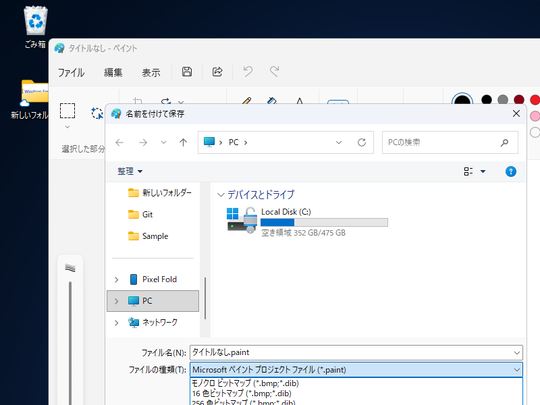This screenshot has width=540, height=405.
Task: Click the Save floppy disk icon in Paint
Action: 187,72
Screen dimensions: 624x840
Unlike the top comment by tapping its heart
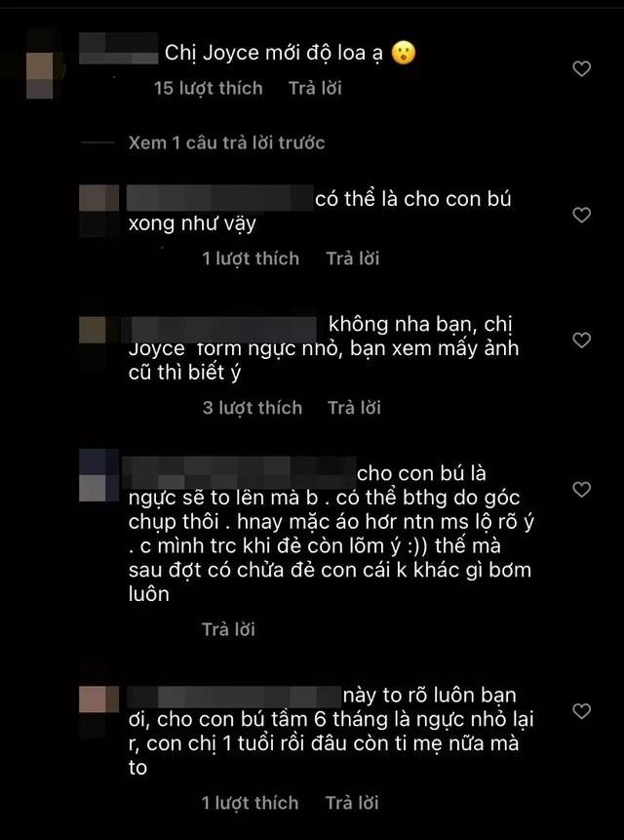coord(580,67)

__YOUR INSTRUCTIONS__. Set down exactly the lines between the line containing "Screen dimensions: 624x840" and the end of the records above, both ends included; pictures stay out.

__TASK SOLUTION__.
Screen dimensions: 624x840
Unlike the top comment by tapping its heart
coord(580,67)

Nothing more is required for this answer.